**WORK TASK**
From the line containing "The width and" down to the last line of the entries, print each line exactly and leave the pictures out.

**DATASET EXCERPTS**
....

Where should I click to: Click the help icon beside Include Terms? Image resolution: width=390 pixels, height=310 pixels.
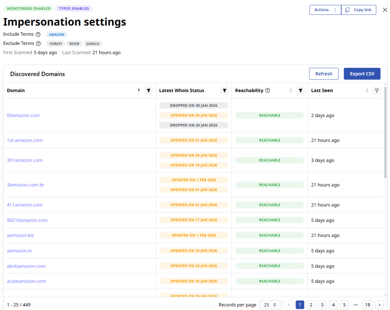click(38, 34)
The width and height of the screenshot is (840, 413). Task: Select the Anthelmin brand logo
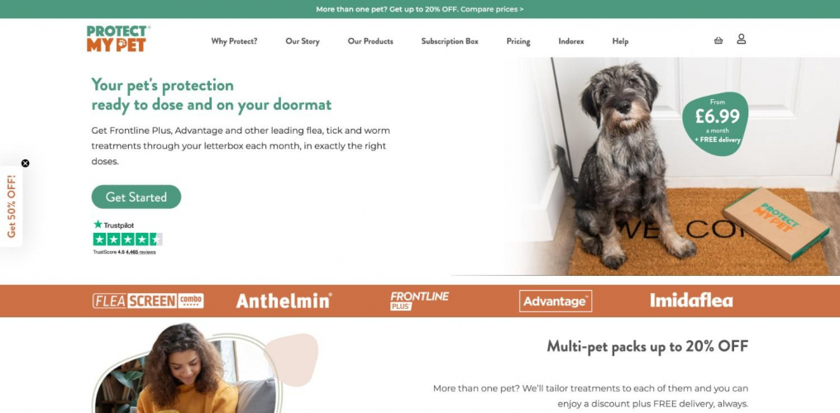[x=284, y=301]
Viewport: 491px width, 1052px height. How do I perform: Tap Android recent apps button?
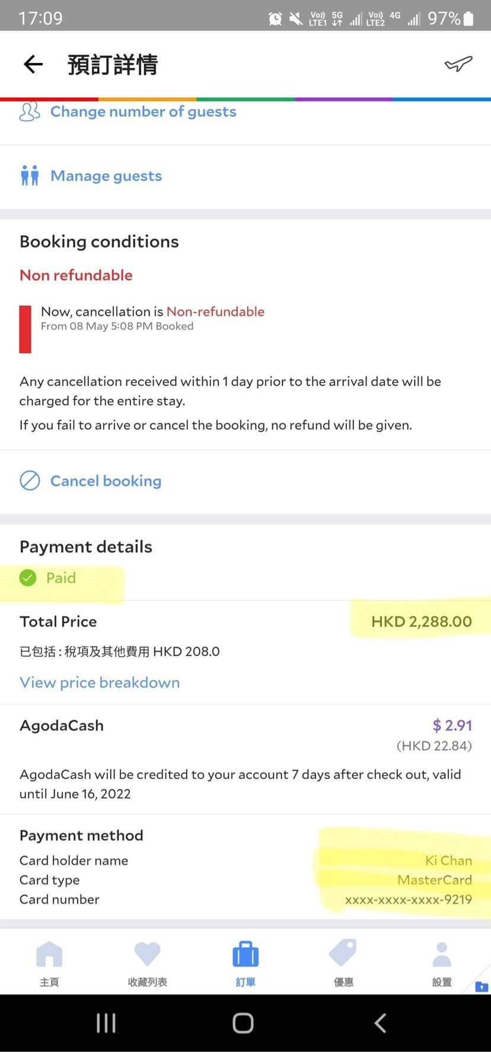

....

**RESPONSE BELOW**
The width and height of the screenshot is (840, 413). Task: Select the Anthelmin brand logo
[x=284, y=301]
Viewport: 491px width, 1052px height. How do I perform: Tap Android recent apps button?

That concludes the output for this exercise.